Records -
........

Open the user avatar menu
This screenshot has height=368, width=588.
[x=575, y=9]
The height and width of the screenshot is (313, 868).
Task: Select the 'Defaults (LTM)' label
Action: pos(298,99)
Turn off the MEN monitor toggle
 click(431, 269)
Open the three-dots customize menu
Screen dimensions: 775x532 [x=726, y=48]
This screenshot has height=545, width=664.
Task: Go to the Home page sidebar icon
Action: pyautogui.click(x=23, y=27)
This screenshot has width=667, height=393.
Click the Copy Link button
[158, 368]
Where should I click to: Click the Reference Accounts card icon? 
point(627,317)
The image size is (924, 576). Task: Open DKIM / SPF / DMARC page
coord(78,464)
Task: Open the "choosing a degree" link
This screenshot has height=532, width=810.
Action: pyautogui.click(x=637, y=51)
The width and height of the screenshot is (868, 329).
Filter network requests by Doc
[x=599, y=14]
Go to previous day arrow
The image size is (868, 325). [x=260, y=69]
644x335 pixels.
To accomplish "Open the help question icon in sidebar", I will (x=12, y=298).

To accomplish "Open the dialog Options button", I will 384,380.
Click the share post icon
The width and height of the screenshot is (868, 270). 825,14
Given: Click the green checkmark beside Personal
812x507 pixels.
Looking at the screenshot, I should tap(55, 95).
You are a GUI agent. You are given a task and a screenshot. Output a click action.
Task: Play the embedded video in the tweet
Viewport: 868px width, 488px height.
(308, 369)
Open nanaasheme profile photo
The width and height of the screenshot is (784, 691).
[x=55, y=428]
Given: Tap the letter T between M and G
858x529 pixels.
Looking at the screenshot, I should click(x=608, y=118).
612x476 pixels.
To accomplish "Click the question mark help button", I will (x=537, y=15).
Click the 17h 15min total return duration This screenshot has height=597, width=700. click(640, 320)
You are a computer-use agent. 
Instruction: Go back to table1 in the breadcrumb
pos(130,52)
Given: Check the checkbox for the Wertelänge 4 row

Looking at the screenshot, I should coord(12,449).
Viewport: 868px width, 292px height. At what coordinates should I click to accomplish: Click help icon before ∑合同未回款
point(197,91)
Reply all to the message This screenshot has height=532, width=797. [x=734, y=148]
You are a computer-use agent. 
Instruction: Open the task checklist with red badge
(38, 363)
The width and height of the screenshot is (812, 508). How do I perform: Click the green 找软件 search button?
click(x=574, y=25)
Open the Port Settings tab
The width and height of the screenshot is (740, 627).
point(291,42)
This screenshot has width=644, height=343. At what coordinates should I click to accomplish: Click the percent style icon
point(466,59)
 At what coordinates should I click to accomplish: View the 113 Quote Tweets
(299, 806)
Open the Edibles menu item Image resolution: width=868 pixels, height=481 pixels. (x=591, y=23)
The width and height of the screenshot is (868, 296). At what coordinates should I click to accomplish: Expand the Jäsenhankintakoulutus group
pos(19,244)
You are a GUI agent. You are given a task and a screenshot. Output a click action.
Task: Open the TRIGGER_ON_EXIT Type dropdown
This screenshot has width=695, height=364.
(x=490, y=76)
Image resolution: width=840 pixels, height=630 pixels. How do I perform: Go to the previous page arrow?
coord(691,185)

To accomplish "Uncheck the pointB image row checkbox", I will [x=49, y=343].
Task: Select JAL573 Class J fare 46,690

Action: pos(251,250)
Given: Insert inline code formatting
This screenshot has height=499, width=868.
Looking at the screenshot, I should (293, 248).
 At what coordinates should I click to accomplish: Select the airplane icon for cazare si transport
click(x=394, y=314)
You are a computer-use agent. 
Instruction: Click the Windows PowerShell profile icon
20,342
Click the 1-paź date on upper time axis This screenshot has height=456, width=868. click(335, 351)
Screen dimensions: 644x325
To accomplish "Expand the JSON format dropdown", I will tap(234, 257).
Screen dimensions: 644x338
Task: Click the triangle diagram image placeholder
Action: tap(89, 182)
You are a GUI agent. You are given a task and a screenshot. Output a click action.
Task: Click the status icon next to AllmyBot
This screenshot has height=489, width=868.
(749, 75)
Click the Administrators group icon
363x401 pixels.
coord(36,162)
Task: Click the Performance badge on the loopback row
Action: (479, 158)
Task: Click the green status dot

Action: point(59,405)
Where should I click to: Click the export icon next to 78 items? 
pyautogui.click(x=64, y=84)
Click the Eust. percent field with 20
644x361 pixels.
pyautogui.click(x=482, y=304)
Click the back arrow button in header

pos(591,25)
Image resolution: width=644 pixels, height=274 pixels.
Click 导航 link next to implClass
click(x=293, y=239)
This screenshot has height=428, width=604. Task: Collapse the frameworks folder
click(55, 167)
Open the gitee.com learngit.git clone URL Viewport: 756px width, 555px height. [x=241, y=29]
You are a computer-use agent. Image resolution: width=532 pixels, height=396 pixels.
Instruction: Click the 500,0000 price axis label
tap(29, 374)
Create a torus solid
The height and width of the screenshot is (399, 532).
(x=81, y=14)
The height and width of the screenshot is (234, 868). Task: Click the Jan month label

........

Problem to work on -
Each of the entries must be set down exactly, none omitted.

Reply to the exercise -
Open the user avatar menu
This screenshot has height=368, width=588.
[x=575, y=9]
The height and width of the screenshot is (313, 868).
Task: Select the 'Defaults (LTM)' label
Action: pos(298,99)
Turn off the MEN monitor toggle
 click(431, 269)
Open the three-dots customize menu
Screen dimensions: 775x532 [x=726, y=48]
This screenshot has height=545, width=664.
Task: Go to the Home page sidebar icon
Action: pyautogui.click(x=23, y=27)
This screenshot has width=667, height=393.
Click the Copy Link button
[158, 368]
Where should I click to: Click the Reference Accounts card icon? 
point(627,317)
The image size is (924, 576). Task: Open DKIM / SPF / DMARC page
coord(78,464)
Task: Open the "choosing a degree" link
This screenshot has height=532, width=810.
Action: pyautogui.click(x=637, y=51)
The width and height of the screenshot is (868, 329).
Filter network requests by Doc
[x=599, y=14]
Go to previous day arrow
The image size is (868, 325). [x=260, y=69]
644x335 pixels.
To accomplish "Open the help question icon in sidebar", I will (x=12, y=298).

To accomplish "Open the dialog Options button", I will 384,380.
Click the share post icon
The width and height of the screenshot is (868, 270). 825,14
Given: Click the green checkmark beside Personal
812x507 pixels.
Looking at the screenshot, I should tap(55, 95).
You are a GUI agent. You are given a task and a screenshot. Output a click action.
Task: Play the embedded video in the tweet
Viewport: 868px width, 488px height.
(308, 369)
Open nanaasheme profile photo
The width and height of the screenshot is (784, 691).
[x=55, y=428]
Given: Tap the letter T between M and G
858x529 pixels.
Looking at the screenshot, I should click(x=608, y=118).
612x476 pixels.
To accomplish "Click the question mark help button", I will (x=537, y=15).
Click the 17h 15min total return duration This screenshot has height=597, width=700. click(640, 320)
You are a computer-use agent. 
Instruction: Go back to table1 in the breadcrumb
pos(130,52)
Given: Check the checkbox for the Wertelänge 4 row

Looking at the screenshot, I should coord(12,449).
Viewport: 868px width, 292px height. At what coordinates should I click to accomplish: Click help icon before ∑合同未回款
point(197,91)
Reply all to the message This screenshot has height=532, width=797. [x=734, y=148]
You are a computer-use agent. 
Instruction: Open the task checklist with red badge
(38, 363)
The width and height of the screenshot is (812, 508). How do I perform: Click the green 找软件 search button?
click(x=574, y=25)
Open the Port Settings tab
The width and height of the screenshot is (740, 627).
point(291,42)
This screenshot has width=644, height=343. At what coordinates should I click to accomplish: Click the percent style icon
point(466,59)
 At what coordinates should I click to accomplish: View the 113 Quote Tweets
(299, 806)
Open the Edibles menu item Image resolution: width=868 pixels, height=481 pixels. (x=591, y=23)
The width and height of the screenshot is (868, 296). At what coordinates should I click to accomplish: Expand the Jäsenhankintakoulutus group
pos(19,244)
You are a GUI agent. You are given a task and a screenshot. Output a click action.
Task: Open the TRIGGER_ON_EXIT Type dropdown
This screenshot has width=695, height=364.
(x=490, y=76)
Image resolution: width=840 pixels, height=630 pixels. How do I perform: Go to the previous page arrow?
coord(691,185)

To accomplish "Uncheck the pointB image row checkbox", I will [x=49, y=343].
Task: Select JAL573 Class J fare 46,690

Action: pos(251,250)
Given: Insert inline code formatting
This screenshot has height=499, width=868.
Looking at the screenshot, I should (293, 248).
 At what coordinates should I click to accomplish: Select the airplane icon for cazare si transport
click(x=394, y=314)
You are a computer-use agent. 
Instruction: Click the Windows PowerShell profile icon
20,342
Click the 1-paź date on upper time axis This screenshot has height=456, width=868. click(335, 351)
Screen dimensions: 644x325
To accomplish "Expand the JSON format dropdown", I will tap(234, 257).
Screen dimensions: 644x338
Task: Click the triangle diagram image placeholder
Action: tap(89, 182)
You are a GUI agent. You are given a task and a screenshot. Output a click action.
Task: Click the status icon next to AllmyBot
This screenshot has height=489, width=868.
(749, 75)
Click the Administrators group icon
363x401 pixels.
coord(36,162)
Task: Click the Performance badge on the loopback row
Action: (479, 158)
Task: Click the green status dot

Action: point(59,405)
Where should I click to: Click the export icon next to 78 items? 
pyautogui.click(x=64, y=84)
Click the Eust. percent field with 20
644x361 pixels.
pyautogui.click(x=482, y=304)
Click the back arrow button in header

pos(591,25)
Image resolution: width=644 pixels, height=274 pixels.
Click 导航 link next to implClass
click(x=293, y=239)
This screenshot has height=428, width=604. Task: Collapse the frameworks folder
click(55, 167)
Open the gitee.com learngit.git clone URL Viewport: 756px width, 555px height. [x=241, y=29]
You are a computer-use agent. Image resolution: width=532 pixels, height=396 pixels.
Instruction: Click the 500,0000 price axis label
tap(29, 374)
Create a torus solid
The height and width of the screenshot is (399, 532).
(x=81, y=14)
The height and width of the screenshot is (234, 868). Task: Click the Jan month label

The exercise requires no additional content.